Jeunes au péril de leur vie

Des femmes, des enfants, des jeunes filles et garçons. Telle est la vision qui marque tout visiteur au camp de Bidi bidi au nord ouest de l’Ouganda, à  proximité de la frontière sud soudanaise. Des rencontres avec ces personnes pour dresser leur parcours révèlent à  quel point il reste difficile de vivre sa jeunesse en Afrique. Des jeunes qui ont dû fuir leur pays natal pour avoir osé exiger du travail, une bonne gouvernance, la transparence, une meilleure répartition des richesses ou qui n’ont eu d’autres choix que de fuir des guerres créées par des entreprises transnationales pour mieux exploiter les ressources naturelles et minières sur leur terre. C’est l’histoire de ces réfugiés sud soudanais, congolais, éthiopiens, somaliens, rwandais et burundais croisés à  Kampala et tout au long des visites sur les terres hospitalières ougandaises. De toutes ces histoires, qui reviennent sur le malheur d’être un jeune engagé pour la justice sociale en Afrique, celle de Fiona la burundaise mérite qu’on s’y attarde un peu.

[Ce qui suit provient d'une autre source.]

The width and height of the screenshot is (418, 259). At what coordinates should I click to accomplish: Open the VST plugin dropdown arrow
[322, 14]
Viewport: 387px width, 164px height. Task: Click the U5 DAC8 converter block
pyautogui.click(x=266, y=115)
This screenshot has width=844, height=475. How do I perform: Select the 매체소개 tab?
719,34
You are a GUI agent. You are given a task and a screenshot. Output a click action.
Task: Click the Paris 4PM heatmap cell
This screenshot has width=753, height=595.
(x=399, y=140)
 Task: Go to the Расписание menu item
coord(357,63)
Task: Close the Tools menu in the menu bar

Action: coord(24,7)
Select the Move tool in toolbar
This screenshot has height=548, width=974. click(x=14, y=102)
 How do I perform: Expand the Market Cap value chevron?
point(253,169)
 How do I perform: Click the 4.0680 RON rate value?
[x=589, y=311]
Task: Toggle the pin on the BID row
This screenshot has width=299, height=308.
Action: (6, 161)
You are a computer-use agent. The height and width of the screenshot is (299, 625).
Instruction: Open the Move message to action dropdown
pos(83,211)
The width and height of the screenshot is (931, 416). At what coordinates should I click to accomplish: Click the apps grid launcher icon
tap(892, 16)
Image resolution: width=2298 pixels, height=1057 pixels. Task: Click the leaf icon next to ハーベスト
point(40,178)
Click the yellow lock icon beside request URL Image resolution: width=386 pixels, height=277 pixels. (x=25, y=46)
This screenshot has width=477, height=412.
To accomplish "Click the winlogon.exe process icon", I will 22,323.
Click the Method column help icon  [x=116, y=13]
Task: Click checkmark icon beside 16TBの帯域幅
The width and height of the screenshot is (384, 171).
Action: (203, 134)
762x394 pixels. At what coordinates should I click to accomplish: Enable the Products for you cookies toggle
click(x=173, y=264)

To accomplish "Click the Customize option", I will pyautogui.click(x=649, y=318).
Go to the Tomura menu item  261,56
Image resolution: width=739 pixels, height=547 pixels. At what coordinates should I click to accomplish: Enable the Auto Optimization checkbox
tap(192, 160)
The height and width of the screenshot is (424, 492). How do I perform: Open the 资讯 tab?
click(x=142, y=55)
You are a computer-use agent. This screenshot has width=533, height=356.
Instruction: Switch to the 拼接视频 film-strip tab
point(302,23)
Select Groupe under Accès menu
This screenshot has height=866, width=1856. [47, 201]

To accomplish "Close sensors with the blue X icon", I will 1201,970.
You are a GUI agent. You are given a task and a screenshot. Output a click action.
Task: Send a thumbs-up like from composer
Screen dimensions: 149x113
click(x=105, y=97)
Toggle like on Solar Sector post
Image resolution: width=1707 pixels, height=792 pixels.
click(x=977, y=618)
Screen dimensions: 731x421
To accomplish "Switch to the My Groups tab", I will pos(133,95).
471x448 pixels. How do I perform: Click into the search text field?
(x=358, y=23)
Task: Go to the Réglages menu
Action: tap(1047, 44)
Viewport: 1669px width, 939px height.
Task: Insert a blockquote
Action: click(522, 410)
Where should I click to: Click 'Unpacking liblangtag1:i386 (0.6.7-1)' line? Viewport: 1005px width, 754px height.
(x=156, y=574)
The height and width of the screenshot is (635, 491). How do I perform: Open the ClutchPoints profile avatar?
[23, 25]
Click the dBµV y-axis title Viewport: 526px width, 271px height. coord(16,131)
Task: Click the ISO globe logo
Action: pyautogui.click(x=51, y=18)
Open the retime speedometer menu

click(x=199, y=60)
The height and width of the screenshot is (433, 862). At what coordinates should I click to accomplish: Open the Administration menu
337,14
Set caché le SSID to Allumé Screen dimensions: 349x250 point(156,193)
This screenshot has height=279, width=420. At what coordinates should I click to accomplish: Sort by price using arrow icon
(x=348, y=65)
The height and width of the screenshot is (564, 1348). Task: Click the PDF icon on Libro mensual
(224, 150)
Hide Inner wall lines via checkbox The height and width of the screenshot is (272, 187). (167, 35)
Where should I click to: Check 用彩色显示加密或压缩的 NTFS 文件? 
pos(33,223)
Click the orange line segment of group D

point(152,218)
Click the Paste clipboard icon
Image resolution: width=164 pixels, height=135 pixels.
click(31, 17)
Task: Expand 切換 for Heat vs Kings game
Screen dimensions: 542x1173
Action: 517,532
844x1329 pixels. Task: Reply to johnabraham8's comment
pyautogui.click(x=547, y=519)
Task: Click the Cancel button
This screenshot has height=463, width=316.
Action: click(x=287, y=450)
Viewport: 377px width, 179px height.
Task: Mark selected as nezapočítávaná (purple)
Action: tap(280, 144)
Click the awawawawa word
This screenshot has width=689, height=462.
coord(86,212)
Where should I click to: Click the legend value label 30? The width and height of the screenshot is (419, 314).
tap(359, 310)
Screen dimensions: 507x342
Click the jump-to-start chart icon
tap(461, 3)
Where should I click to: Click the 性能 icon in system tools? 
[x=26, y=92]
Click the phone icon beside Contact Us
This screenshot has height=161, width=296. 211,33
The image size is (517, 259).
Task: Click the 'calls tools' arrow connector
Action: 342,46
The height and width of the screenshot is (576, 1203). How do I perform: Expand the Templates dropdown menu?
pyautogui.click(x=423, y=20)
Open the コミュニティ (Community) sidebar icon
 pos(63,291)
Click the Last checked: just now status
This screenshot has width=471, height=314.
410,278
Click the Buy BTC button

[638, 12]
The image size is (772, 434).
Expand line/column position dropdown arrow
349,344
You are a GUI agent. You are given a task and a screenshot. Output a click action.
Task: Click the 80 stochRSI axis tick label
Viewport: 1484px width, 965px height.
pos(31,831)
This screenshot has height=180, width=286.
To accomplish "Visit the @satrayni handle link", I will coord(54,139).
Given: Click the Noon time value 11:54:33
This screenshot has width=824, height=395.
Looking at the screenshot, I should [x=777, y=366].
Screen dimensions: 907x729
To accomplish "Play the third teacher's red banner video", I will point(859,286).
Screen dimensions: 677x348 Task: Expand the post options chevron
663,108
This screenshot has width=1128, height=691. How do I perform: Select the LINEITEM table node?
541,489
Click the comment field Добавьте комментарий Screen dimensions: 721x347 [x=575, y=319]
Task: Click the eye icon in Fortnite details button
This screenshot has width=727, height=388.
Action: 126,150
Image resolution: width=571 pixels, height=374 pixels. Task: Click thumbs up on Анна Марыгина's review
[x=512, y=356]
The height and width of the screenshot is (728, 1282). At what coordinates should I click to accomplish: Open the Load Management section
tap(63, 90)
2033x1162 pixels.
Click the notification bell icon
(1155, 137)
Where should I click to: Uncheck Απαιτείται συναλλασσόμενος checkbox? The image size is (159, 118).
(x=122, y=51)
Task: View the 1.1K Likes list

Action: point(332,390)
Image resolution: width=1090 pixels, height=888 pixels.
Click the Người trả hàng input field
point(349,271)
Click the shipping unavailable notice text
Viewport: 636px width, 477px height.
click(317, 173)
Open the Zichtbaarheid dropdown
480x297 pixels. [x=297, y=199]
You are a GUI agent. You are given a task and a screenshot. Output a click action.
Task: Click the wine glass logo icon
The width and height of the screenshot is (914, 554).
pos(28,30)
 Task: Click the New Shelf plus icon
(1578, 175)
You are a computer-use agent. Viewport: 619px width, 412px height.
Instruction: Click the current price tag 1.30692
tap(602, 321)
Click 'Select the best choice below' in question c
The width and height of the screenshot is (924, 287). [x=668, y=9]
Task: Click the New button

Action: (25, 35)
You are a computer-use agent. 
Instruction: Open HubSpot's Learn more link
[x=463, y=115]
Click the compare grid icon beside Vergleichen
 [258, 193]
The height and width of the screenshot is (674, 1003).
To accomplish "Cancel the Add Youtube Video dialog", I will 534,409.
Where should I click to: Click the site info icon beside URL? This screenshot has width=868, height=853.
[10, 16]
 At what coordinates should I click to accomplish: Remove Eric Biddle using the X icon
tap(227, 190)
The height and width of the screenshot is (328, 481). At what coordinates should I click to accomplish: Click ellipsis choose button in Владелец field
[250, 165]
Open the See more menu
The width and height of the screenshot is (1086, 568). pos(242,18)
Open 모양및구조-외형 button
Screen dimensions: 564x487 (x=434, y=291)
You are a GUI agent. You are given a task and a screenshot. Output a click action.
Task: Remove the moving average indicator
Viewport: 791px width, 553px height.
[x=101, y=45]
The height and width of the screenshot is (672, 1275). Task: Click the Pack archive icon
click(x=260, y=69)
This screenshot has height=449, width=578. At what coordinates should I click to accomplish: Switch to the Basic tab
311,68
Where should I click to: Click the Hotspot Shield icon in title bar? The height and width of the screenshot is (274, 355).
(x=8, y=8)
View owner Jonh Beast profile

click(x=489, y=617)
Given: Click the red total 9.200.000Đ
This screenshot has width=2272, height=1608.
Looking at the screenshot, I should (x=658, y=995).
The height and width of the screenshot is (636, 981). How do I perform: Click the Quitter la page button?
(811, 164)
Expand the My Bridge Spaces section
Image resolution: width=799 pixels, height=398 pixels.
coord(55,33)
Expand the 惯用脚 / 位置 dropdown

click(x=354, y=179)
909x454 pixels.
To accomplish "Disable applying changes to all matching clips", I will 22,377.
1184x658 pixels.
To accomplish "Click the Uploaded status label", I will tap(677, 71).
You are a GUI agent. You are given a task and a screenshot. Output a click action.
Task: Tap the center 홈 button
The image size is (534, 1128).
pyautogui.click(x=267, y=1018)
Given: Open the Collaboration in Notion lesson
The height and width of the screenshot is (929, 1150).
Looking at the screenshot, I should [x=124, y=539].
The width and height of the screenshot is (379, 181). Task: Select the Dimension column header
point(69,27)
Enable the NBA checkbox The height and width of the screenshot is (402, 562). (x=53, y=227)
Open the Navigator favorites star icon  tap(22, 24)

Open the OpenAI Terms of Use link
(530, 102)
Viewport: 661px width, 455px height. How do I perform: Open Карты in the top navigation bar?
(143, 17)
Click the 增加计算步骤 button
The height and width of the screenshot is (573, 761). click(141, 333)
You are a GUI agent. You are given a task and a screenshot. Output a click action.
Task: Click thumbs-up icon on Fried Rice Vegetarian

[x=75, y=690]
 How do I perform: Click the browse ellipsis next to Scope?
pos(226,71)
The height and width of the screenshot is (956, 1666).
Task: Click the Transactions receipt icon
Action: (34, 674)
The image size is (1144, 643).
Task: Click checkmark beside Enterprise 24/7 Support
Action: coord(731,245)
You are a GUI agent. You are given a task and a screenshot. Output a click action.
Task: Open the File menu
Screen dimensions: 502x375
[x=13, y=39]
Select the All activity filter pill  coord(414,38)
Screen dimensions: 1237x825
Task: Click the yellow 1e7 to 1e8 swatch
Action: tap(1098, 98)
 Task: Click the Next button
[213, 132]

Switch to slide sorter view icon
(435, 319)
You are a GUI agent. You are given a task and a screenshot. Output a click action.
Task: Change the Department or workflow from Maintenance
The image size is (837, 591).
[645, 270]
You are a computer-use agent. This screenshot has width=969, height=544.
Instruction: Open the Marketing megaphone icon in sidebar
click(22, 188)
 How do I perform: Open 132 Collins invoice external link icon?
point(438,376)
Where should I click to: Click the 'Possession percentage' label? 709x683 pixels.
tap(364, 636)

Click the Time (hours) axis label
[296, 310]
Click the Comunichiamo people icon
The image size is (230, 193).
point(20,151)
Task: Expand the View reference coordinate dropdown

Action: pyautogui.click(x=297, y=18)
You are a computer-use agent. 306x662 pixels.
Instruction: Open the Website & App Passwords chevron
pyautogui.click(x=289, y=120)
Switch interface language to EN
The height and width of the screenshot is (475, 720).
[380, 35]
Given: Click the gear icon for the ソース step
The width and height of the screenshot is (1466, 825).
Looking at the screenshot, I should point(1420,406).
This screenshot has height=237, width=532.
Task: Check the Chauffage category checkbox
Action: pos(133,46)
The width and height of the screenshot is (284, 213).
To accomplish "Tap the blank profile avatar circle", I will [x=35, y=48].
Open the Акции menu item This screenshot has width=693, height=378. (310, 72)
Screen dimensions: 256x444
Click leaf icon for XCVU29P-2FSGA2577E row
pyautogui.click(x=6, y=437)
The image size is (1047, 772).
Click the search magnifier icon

D’origine Tutsi, du haut de ses 28 ans, cette jeune et svelte femme me confia avoir l’impression de réfléchir comme une personne de 50 ans tant les épreuves vécues l’ont rapidement conduit à  une certaine maturité. Sa vie a basculé du jour au lendemain à  cause de l’engagement de son mari. Elle a aimé cet homme pour son engagement m’a-t-elle dit. Agée de 21 ans à l’époque et étudiante en licence de psychologie, elle se marie à  ce jeune politicien qui occupait un important poste administratif dans sa région natale au Burundi. Le malheur fit que ce jeune soit aussi un responsable du parti d’opposition au pouvoir en place ce qui lui a valu de fuir après des élections controversées un an après leur mariage. A la quête de son mari, les services de sécurité de la présidence de la République s’en prennent à la jeune femme portant un début de grossesse. Interrogée en vain sur la cache de son mari, Fiona est battue et laissée mourante dans une forêt. Elle est secourue par une villageoise qui passait par là , à  la recherche de bois de chauffe, qui va la recueillir, lui permettre de reprendre des forces et lui donner un peu de moyen pour quitter clandestinement le Burundi pour l’Ouganda.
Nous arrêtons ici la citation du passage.